Given the records underneath, please repeat exactly the lines from the line with "Instruction: Open LASER" through the line with "Image resolution: width=1185", passing over any picture.
Available data section start
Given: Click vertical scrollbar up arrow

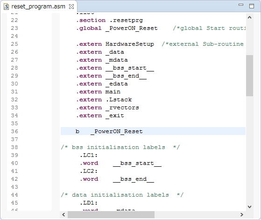Looking at the screenshot, I should [x=249, y=17].
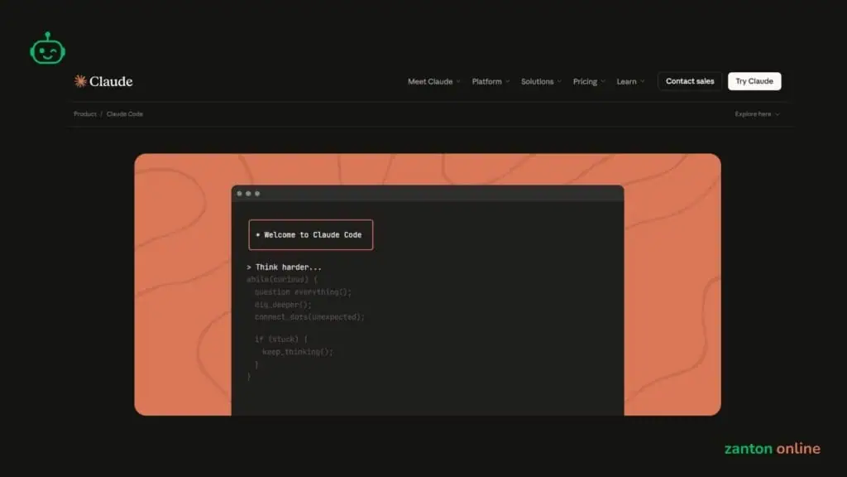
Task: Click the keep_thinking() code line
Action: point(298,352)
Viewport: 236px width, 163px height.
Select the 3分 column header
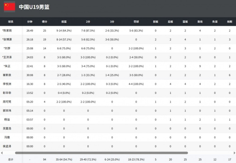click(112, 22)
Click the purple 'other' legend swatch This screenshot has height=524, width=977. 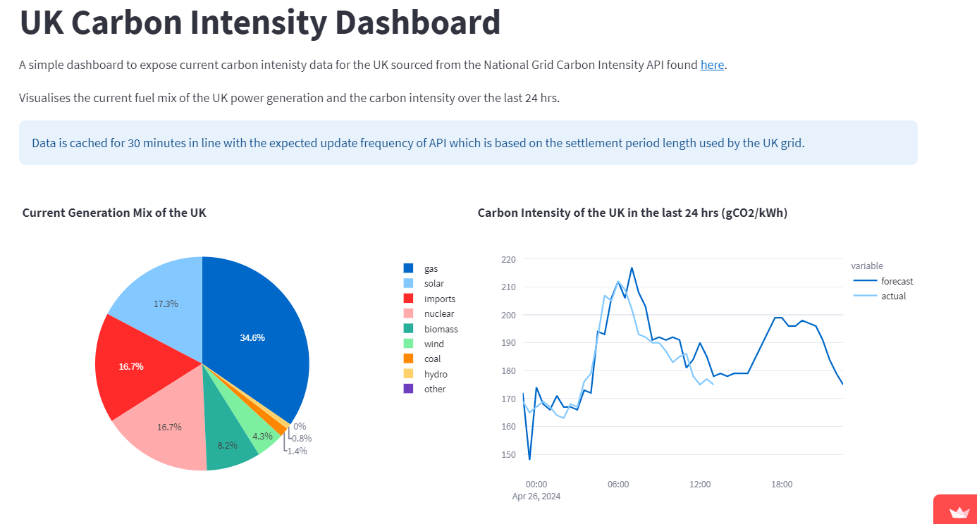[408, 389]
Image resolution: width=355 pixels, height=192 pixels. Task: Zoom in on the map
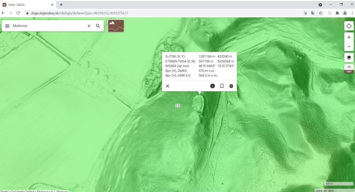coord(349,37)

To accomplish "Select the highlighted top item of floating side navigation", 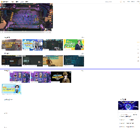I will (x=138, y=42).
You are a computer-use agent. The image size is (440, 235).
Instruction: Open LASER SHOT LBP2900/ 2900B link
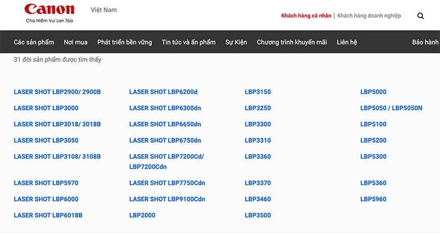(57, 92)
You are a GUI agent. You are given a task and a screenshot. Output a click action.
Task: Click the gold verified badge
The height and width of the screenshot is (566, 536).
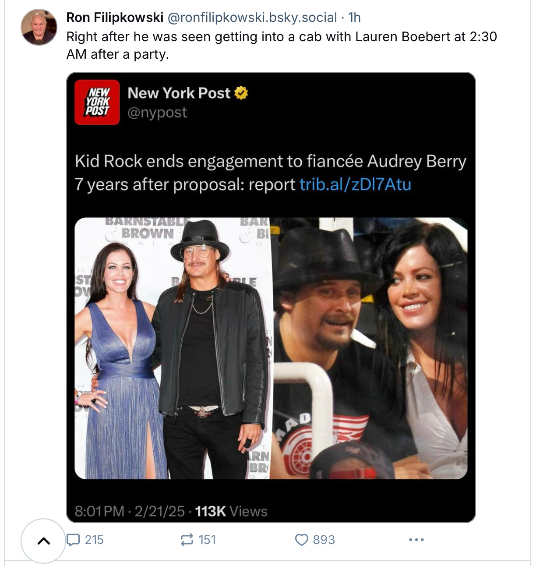pos(241,93)
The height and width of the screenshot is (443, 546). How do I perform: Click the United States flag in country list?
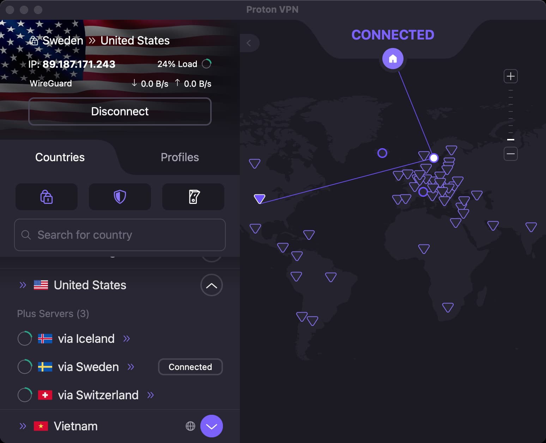click(x=41, y=285)
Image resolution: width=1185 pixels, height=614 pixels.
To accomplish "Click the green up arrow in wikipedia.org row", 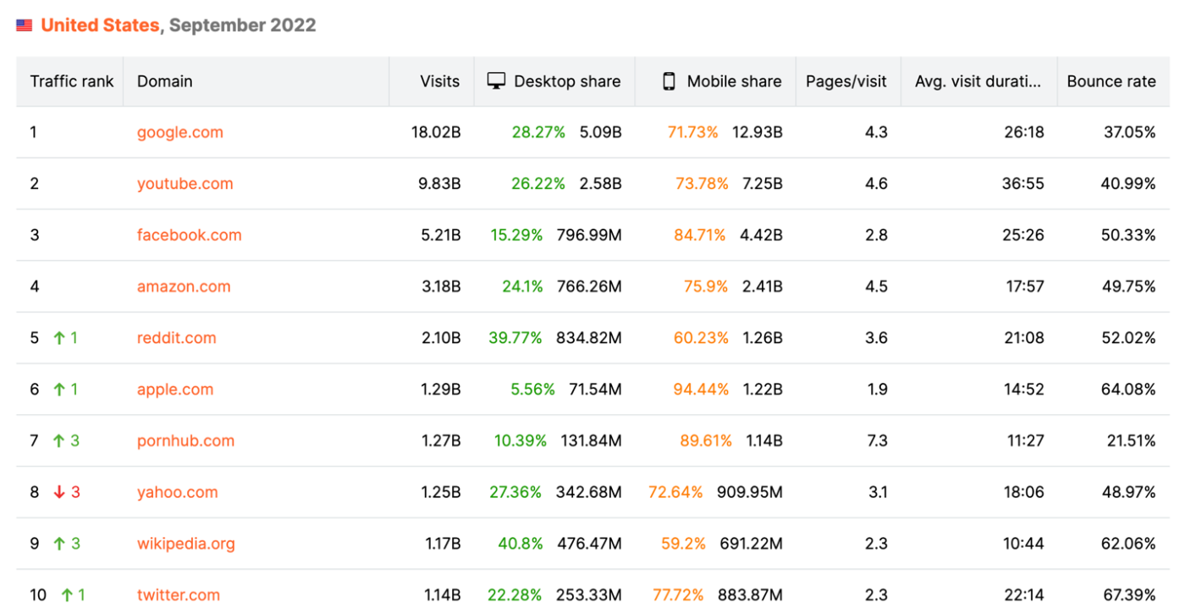I will [x=59, y=544].
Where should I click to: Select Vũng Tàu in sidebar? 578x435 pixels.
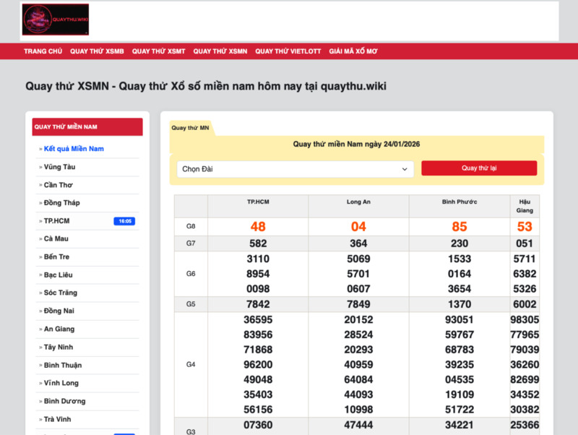(x=59, y=167)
Available data section end
* Answer to this problem
Instruction: Open LASER SHOT LBP2900/ 2900B link
(57, 92)
You are a GUI agent. You are given a task and a screenshot. Output a click action.
Task: Click the gold verified badge
The height and width of the screenshot is (566, 536).
pos(241,93)
The height and width of the screenshot is (443, 546). How do I perform: Click the United States flag in country list?
click(x=41, y=285)
Image resolution: width=1185 pixels, height=614 pixels.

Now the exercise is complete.